**Exercise inputs**:

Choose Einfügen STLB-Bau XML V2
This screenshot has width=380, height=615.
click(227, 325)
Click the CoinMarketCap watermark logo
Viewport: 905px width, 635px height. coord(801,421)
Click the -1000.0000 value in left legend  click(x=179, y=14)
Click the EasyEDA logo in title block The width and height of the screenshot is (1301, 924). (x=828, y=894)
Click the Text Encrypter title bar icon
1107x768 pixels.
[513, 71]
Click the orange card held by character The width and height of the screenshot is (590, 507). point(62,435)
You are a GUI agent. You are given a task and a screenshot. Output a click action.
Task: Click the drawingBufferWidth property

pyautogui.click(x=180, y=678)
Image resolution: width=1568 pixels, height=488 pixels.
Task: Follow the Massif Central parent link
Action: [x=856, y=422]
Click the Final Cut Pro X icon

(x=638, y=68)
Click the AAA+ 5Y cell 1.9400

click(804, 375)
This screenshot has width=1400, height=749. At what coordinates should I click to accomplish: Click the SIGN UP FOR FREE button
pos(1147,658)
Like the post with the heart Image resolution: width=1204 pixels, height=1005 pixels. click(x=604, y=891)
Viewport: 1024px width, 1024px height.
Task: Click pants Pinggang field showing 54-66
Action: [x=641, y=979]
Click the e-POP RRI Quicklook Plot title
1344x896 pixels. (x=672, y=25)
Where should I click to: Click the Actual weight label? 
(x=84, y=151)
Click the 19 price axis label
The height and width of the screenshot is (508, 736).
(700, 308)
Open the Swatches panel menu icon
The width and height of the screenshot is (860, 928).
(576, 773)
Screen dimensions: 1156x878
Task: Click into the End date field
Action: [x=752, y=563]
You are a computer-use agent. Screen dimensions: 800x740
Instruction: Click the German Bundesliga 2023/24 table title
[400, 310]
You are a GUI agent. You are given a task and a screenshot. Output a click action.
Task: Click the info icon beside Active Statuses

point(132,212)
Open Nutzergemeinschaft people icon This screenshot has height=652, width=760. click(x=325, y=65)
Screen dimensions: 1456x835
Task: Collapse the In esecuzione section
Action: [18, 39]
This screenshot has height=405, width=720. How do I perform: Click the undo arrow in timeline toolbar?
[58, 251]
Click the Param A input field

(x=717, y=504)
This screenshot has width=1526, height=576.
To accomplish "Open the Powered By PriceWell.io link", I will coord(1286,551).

**Task details**: Here the goal is to repeat each entry exactly.

**Written answer**:
Choose Einfügen STLB-Bau XML V2
This screenshot has width=380, height=615.
click(227, 325)
Click the CoinMarketCap watermark logo
Viewport: 905px width, 635px height. coord(801,421)
Click the -1000.0000 value in left legend  click(x=179, y=14)
Click the EasyEDA logo in title block The width and height of the screenshot is (1301, 924). (x=828, y=894)
Click the Text Encrypter title bar icon
1107x768 pixels.
[513, 71]
Click the orange card held by character The width and height of the screenshot is (590, 507). point(62,435)
You are a GUI agent. You are given a task and a screenshot. Output a click action.
Task: Click the drawingBufferWidth property

pyautogui.click(x=180, y=678)
Image resolution: width=1568 pixels, height=488 pixels.
Task: Follow the Massif Central parent link
Action: [x=856, y=422]
Click the Final Cut Pro X icon

(x=638, y=68)
Click the AAA+ 5Y cell 1.9400

click(804, 375)
This screenshot has width=1400, height=749. At what coordinates should I click to accomplish: Click the SIGN UP FOR FREE button
pos(1147,658)
Like the post with the heart Image resolution: width=1204 pixels, height=1005 pixels. click(x=604, y=891)
Viewport: 1024px width, 1024px height.
Task: Click pants Pinggang field showing 54-66
Action: [x=641, y=979]
Click the e-POP RRI Quicklook Plot title
1344x896 pixels. (x=672, y=25)
Where should I click to: Click the Actual weight label? 
(x=84, y=151)
Click the 19 price axis label
The height and width of the screenshot is (508, 736).
(700, 308)
Open the Swatches panel menu icon
The width and height of the screenshot is (860, 928).
(576, 773)
Screen dimensions: 1156x878
Task: Click into the End date field
Action: [x=752, y=563]
You are a computer-use agent. Screen dimensions: 800x740
Instruction: Click the German Bundesliga 2023/24 table title
[400, 310]
You are a GUI agent. You are given a task and a screenshot. Output a click action.
Task: Click the info icon beside Active Statuses

point(132,212)
Open Nutzergemeinschaft people icon This screenshot has height=652, width=760. click(x=325, y=65)
Screen dimensions: 1456x835
Task: Collapse the In esecuzione section
Action: [18, 39]
This screenshot has height=405, width=720. How do I perform: Click the undo arrow in timeline toolbar?
[58, 251]
Click the Param A input field

(x=717, y=504)
This screenshot has width=1526, height=576.
To accomplish "Open the Powered By PriceWell.io link", I will coord(1286,551).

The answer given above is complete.